Connection pools are not magic. If you don't return the connection to the pool then it is never re-added to the pool. The way these days to return it to the pool is to 'close' the connection (which is actually a proxy.
Which is what you are supposed to do regardless. And which is the only way using JDBC is going to free up connections. And "JDBC" doesn't have a "pool" so I am not sure what that statement is supposed to mean at all.
And of course you should close all other resources before returning to the pool as well. Like statements, result sets.
> What is causing this ?
Probably more than one thing. For starters normally connection pools do not expose functionality of JDBC drivers that is not already in JDBC. So if you want to use non-JDBC functionality then you use JDBC and not a pool.

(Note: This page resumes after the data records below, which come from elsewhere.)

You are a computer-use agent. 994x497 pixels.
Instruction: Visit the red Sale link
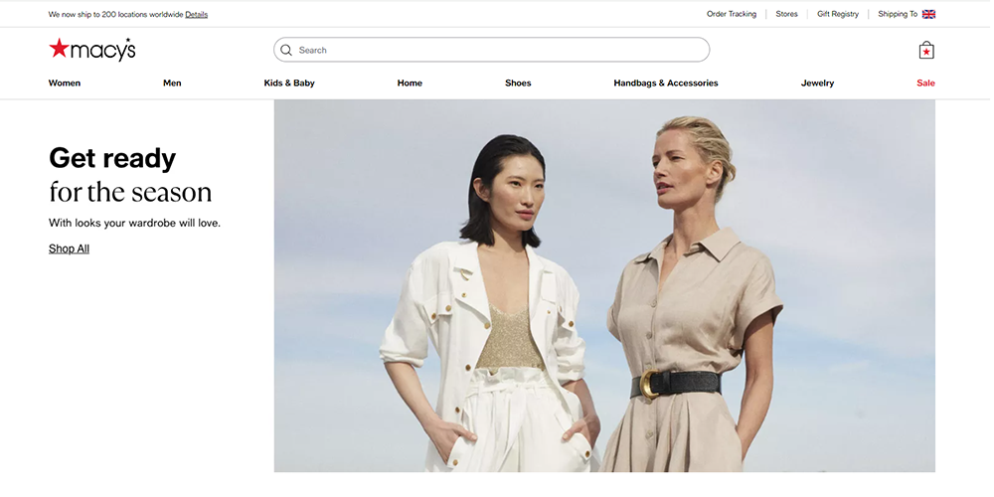coord(925,83)
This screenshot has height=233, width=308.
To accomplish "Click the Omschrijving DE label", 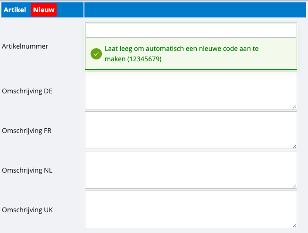I will pyautogui.click(x=27, y=91).
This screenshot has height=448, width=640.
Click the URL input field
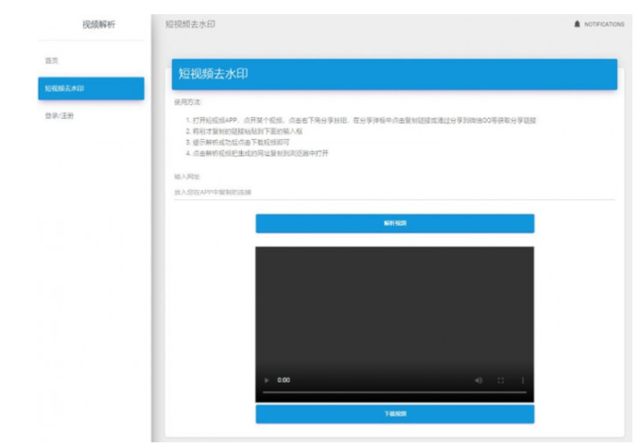[393, 193]
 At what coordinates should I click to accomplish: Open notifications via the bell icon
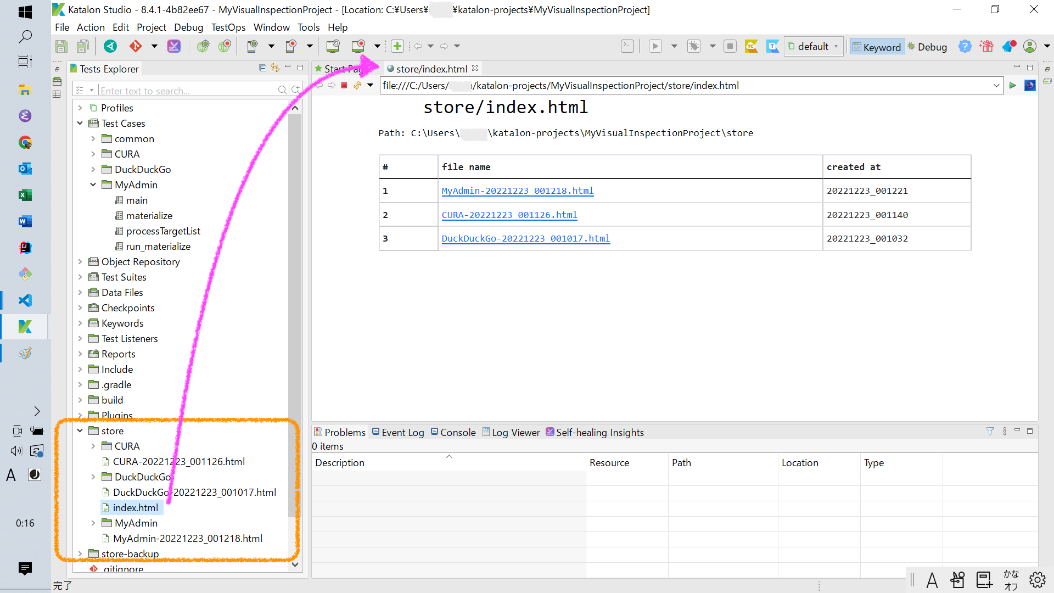1009,46
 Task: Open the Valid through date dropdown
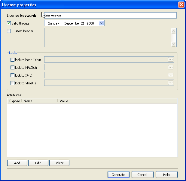pos(101,23)
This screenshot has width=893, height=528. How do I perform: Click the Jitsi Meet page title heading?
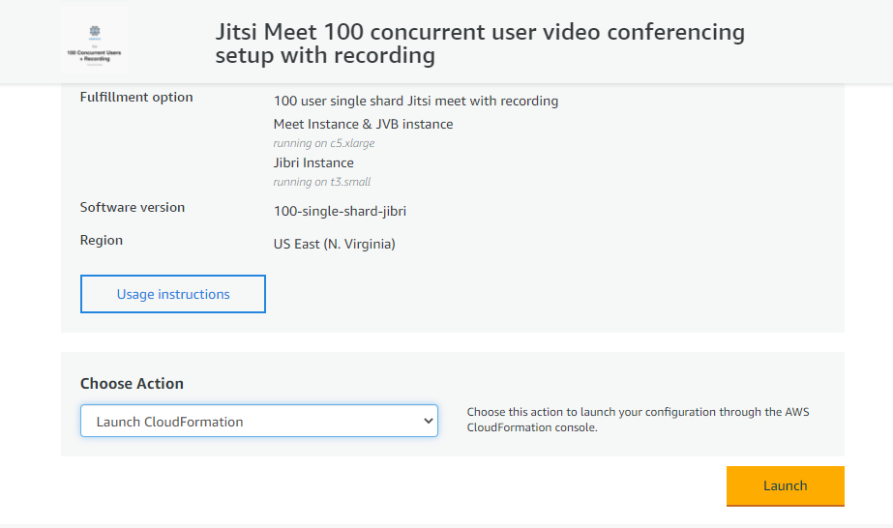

> I need to use them because I need to work with complex Data Object
Been my experience is that statement is often actually a 'want' rather than a 'need'. And after that it is due to either rigid management (which has nothing to do with technology) and/or a lack of understanding of what Oracle can do.
I'm going to take a guess at what is going on.

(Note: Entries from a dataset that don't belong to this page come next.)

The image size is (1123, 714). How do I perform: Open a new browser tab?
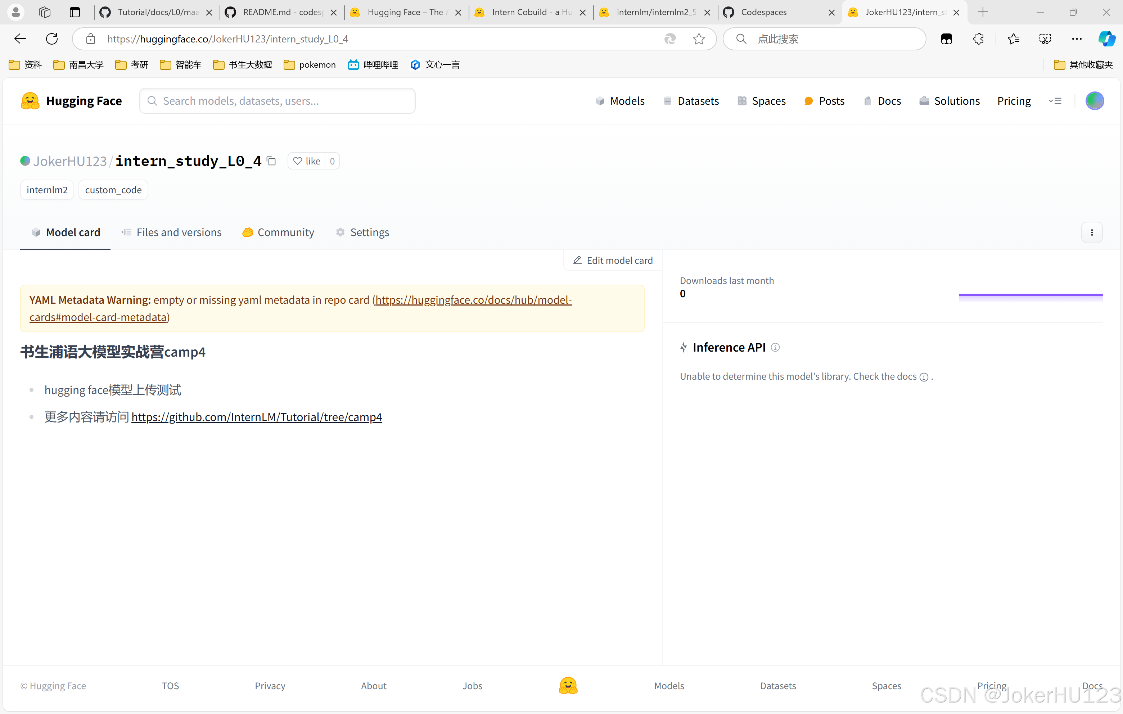pos(983,12)

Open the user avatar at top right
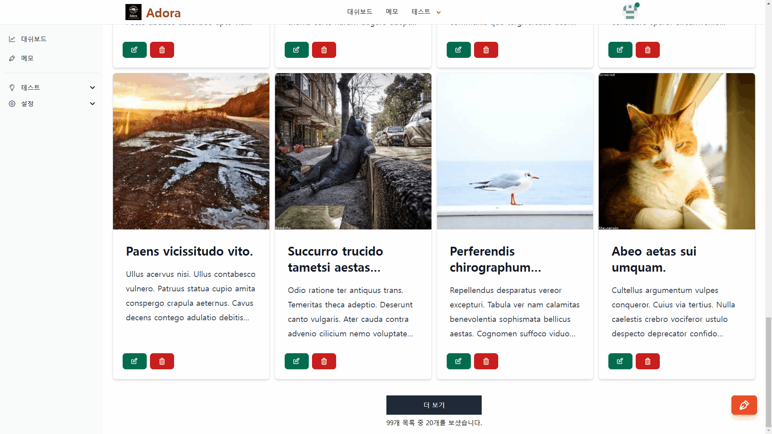630,12
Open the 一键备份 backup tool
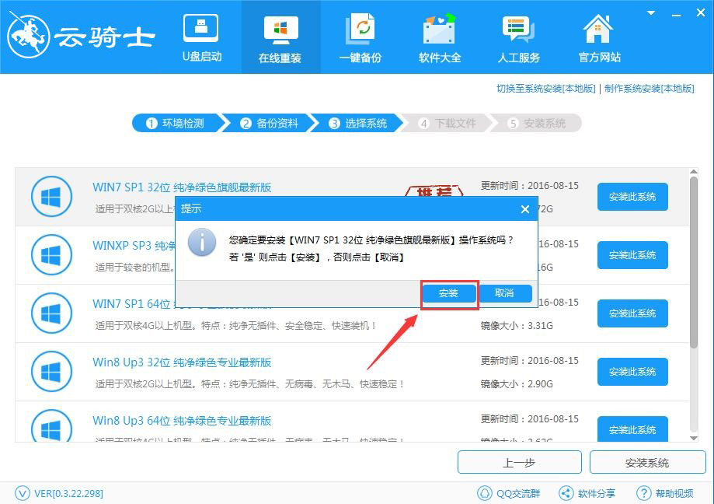 pyautogui.click(x=360, y=37)
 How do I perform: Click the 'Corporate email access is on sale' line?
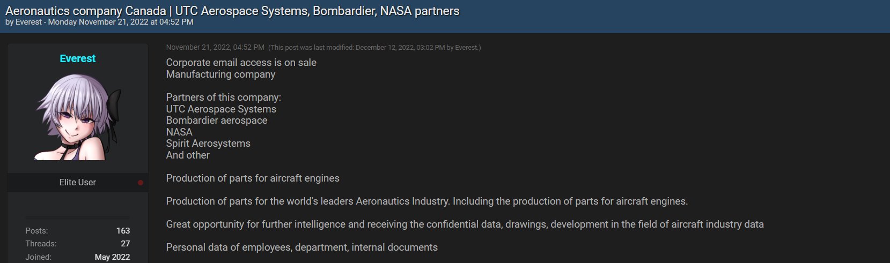pyautogui.click(x=241, y=63)
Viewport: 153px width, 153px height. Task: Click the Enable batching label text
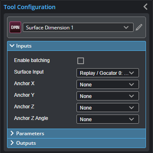32,60
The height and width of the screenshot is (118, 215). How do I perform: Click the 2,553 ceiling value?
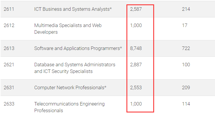tap(136, 88)
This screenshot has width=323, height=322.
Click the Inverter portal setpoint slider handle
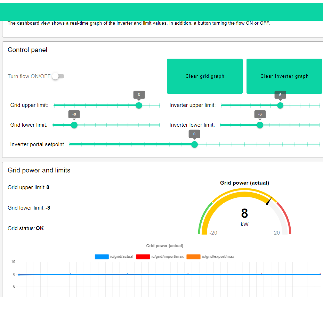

Perhaps your problem is that when your code closes a connection it is not returned to the pool for reuse and the next time your code gets a connection the pool creates a new connection. That's not how one would expect a pool to work. If this is not your problem, the JSchell is probably correct.
But if my guess is right then I think I know what is going on. Your code gets a connection from the pool. Then it uses some mechanism to access Oracle proprietary methods. Then it closes the connection expecting it to be returned to the pool. But the JBoss pool doesn't understand Oracle proprietary methods so it doesn't know what you did to the connection. In order to protect the next user of a connection from some nastiness that you might have done, it closes the connection and removes it from the pool preventing it from being reused. You know your code didn't screw up the connection but the JBoss pool doesn't know that. The pool takes a very conservative approach that anything it doesn't understand is bad. So when your code uses proprietary methods JBoss declares the connection contaminated and trashes it.
If I'm right, then I can't suggest a solution. This is a JBoss issue, not a JDBC issue.
Putting on my JDBC Expert Group member hat I will point out that the standard unwrap method was designed with exactly this problem in mind. A comprehensive implementation of unwrap would permit the JBoss pool to protect against proprietary methods that did bad things without declaring all proprietary methods bad. If you are using unwrap then JBoss may need a better implementation.